The White House signing ceremony featured statements from three men who cast themselves as victims of overzealous environmental and land use regulations. Two of the three were represented by the Pacific Legal Foundation, “a nonprofit legal organization that defends Americans’ liberties when threatened by government overreach and abuse.”

Unlike the executive order on guidances – which will boil down to a checklist for agencies to follow for their procedures – this order is a more open-ended declaration that agencies need to provide appropriate notice and education before moving to enforcement.

The underlying libertarian spirit of the order can – and almost certainly will – provide another avenue for arguments by firms or individuals who want to offer alternatives to FDA-regulated medical products without subjecting themselves to FDA regulation.

Specifically, the order directs that “when an agency takes an administrative enforcement action, engages in adjudication, or otherwise makes a determination that has legal consequence for a person, it may apply only standards of conduct that have been publicly stated in a manner that would not cause unfair surprise.  An agency must avoid unfair surprise not only when it imposes penalties but also whenever it adjudges past conduct to have violated the law.”

Defining An "Unfair Surprise"

The concept of “unfair surprise” is itself defined in a manner that has direct connections to biopharmaceutical companies: the order references a Supreme Court case involving application of labor laws to pharmaceutical sales reps.

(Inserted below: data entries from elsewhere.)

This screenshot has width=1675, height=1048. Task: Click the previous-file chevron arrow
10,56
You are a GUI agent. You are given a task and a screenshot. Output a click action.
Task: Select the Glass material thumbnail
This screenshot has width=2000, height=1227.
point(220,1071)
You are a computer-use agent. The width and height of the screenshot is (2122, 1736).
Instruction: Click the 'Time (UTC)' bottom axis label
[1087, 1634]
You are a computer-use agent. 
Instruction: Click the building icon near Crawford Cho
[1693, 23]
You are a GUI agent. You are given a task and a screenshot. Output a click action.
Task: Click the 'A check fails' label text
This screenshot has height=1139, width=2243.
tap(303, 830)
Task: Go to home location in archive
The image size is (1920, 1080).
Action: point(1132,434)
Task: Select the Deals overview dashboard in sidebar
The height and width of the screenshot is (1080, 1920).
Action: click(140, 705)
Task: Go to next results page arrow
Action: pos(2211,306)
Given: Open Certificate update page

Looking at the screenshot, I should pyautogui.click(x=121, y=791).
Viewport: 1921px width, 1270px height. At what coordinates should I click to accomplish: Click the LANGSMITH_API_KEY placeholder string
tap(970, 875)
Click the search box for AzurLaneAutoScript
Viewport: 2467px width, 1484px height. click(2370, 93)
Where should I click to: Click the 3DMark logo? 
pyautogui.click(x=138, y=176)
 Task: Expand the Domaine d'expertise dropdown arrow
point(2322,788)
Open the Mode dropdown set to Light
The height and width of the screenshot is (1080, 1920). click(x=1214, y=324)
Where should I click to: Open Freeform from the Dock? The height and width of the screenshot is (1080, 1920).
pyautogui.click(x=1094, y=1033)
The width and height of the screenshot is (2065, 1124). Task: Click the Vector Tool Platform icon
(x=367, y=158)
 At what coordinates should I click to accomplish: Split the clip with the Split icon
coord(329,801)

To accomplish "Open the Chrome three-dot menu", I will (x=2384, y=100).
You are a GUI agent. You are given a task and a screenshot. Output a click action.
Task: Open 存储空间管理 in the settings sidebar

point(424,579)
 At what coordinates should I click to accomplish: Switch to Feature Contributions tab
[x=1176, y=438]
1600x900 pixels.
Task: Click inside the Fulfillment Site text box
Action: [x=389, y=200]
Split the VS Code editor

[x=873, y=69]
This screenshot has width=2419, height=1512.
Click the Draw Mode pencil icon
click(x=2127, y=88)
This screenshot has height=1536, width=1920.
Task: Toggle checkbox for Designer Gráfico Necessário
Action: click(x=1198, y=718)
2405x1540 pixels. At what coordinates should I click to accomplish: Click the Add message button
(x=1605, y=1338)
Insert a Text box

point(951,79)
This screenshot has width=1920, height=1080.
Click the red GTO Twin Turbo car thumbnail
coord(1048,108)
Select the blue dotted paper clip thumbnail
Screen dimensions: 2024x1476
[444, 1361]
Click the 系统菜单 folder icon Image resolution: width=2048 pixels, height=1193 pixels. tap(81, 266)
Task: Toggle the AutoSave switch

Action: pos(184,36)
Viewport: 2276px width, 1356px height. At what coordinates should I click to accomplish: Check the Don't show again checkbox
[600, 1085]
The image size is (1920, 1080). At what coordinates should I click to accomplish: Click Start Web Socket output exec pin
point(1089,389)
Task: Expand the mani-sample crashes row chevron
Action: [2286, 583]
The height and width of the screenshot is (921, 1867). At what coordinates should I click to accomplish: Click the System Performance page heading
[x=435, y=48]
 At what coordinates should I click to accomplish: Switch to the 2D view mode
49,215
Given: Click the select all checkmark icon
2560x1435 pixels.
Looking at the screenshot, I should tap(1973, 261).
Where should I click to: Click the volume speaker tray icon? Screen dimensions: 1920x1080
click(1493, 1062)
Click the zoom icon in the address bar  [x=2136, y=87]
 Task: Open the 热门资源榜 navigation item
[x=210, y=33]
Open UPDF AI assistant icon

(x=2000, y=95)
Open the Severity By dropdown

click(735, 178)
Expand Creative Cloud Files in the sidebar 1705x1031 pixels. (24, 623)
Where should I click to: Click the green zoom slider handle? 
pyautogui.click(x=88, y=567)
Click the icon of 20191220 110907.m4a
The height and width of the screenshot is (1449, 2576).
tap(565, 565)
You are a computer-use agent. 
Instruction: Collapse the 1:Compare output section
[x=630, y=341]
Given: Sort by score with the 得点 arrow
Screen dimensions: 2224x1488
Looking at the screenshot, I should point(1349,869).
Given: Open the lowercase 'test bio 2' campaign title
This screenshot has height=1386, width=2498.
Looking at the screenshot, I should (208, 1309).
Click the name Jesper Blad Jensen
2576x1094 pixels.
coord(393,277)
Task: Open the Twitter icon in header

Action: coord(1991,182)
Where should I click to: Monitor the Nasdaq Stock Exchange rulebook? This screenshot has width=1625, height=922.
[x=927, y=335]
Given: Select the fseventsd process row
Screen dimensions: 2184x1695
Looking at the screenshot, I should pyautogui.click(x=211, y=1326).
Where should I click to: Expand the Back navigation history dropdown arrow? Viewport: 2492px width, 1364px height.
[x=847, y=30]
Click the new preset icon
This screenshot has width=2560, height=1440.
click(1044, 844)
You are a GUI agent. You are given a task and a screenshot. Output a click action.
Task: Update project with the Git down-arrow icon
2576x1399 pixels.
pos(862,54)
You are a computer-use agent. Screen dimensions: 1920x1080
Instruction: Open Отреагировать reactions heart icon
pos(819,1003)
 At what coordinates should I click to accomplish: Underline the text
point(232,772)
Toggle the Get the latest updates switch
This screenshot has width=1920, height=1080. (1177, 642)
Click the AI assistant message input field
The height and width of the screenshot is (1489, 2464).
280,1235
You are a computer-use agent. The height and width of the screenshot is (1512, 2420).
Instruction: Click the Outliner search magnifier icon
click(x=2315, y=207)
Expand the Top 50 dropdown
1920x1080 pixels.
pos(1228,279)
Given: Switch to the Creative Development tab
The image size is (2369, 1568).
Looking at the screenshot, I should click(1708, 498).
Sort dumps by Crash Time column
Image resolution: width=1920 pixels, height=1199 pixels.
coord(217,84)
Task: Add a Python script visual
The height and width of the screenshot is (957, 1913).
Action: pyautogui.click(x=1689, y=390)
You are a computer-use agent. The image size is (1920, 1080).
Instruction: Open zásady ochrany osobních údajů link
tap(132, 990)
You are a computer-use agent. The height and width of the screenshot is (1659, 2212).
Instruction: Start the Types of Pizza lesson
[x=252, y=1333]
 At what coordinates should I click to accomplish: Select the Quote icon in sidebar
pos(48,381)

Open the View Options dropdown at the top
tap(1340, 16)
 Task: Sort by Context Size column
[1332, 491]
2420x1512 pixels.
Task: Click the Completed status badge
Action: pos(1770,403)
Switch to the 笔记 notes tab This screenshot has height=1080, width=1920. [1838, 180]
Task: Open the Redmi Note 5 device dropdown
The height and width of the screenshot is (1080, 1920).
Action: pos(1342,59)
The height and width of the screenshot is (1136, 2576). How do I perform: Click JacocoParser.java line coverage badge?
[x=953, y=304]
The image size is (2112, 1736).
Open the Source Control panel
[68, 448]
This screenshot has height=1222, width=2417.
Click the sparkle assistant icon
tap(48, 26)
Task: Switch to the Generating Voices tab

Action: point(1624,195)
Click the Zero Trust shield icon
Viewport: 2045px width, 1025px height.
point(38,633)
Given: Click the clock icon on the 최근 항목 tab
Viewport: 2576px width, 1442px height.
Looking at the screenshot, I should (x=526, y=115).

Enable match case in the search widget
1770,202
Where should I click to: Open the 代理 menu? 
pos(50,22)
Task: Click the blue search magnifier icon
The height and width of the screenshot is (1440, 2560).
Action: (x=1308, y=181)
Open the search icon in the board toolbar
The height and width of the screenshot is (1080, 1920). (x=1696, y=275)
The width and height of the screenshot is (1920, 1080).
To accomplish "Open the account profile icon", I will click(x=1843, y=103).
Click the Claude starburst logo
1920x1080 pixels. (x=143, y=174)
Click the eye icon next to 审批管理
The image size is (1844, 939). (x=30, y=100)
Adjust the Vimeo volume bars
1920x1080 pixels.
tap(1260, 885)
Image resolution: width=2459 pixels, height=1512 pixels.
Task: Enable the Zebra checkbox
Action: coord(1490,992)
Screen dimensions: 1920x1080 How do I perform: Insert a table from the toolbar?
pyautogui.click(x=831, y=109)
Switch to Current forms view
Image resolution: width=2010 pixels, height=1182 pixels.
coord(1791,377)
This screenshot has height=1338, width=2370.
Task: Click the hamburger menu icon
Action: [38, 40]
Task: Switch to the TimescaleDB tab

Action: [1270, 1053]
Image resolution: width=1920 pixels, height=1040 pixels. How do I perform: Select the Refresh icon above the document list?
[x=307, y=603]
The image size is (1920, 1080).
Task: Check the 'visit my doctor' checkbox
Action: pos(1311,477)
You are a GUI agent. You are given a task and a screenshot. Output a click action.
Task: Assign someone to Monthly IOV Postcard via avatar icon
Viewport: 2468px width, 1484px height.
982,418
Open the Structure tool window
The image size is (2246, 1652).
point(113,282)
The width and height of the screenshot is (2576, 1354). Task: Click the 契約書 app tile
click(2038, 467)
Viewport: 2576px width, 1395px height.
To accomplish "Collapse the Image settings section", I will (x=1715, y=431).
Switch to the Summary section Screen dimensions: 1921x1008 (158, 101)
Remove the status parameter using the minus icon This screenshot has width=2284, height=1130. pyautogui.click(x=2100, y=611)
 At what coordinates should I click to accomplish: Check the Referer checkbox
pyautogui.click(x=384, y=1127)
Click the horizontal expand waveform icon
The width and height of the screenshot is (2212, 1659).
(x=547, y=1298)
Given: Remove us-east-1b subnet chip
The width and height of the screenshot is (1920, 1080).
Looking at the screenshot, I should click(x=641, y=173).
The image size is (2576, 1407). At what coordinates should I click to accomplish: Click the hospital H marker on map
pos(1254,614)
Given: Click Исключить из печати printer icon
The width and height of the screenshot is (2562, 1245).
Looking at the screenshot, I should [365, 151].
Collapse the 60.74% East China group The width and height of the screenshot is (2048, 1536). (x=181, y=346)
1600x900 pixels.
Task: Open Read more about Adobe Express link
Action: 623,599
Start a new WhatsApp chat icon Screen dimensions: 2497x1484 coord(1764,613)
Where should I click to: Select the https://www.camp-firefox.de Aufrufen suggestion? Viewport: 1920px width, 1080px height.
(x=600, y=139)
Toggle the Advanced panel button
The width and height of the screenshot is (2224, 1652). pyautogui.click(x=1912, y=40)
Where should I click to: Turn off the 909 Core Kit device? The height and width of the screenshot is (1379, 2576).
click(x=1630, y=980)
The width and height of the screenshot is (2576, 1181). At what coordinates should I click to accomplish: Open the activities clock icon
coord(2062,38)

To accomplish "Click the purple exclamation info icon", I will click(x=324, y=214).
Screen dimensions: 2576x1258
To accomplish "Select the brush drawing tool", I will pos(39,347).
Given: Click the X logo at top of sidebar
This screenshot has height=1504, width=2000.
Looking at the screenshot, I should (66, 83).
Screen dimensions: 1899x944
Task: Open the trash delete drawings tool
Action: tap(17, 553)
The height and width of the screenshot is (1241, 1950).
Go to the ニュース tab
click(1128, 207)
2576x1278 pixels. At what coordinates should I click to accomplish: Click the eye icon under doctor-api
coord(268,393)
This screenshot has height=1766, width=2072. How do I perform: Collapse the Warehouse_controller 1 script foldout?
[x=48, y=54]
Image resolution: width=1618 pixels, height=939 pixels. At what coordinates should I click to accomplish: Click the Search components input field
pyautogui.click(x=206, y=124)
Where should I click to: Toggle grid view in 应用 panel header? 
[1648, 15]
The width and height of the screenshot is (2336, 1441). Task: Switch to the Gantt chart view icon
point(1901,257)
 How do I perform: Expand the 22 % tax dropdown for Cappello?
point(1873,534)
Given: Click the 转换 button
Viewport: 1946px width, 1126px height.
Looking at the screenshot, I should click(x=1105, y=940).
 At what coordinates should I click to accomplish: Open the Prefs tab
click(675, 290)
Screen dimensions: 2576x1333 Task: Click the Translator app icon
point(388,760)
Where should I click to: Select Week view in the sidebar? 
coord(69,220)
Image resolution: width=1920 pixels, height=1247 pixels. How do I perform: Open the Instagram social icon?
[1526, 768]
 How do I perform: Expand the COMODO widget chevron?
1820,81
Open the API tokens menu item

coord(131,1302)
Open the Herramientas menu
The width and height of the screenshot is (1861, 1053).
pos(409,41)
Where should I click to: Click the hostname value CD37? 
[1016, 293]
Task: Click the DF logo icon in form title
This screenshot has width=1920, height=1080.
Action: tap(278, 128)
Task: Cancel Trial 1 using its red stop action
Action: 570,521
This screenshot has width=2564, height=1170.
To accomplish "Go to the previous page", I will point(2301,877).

“‘Unfair surprise’ means a lack of reasonable certainty or fair warning of what a legal standard administered by an agency requires,” the order states. “The meaning of this term should be informed by the examples of lack of fair notice discussed by the Supreme Court in Christopher v. SmithKline Beecham Corp.”

That 2012 decision involved litigation brought by two sales reps arguing that they should be entitled to overtime pay because they routinely worked more than 40 hours per week. The Department of Labor initially sided with the sales reps, and determined that they should receive time-and-a-half – a determination that would have had far reaching impacts on all pharmaceutical companies.

In a 5-4 decision, the court held that the sales reps had been appropriately compensated under labor laws that exempt “outside salesmen” from overtime requirements. (Also see "Supreme Court’s Pro-Pharma Decision On Sales Rep Overtime Reproves Informal Agency Policymaking" - Pink Sheet, 18 Jun, 2012.)

The majority held that “to defer to the DOL’s interpretation would result in precisely the kind of ‘unfair surprise’ against which this Court has long warned.”

“Until 2009, the pharmaceutical industry had little reason to suspect that its longstanding practice of treating detailers as exempt outside salesmen transgressed” federal law, the opinion states. “The statute and regulations do not provide clear notice. Even more important, despite the industry’s decades-long practice, the DOL never initiated any enforcement actions with respect to detailers or otherwise suggested that it thought the industry was acting unlawfully. The only plausible explanation for the DOL’s inaction is acquiescence.

The argument that a long history of inaction amounts to acquiescence could carry over into a number of areas of FDA regulation – particularly in fields like “regenerative medicine” or “legacy” (i.e., unapproved) drugs.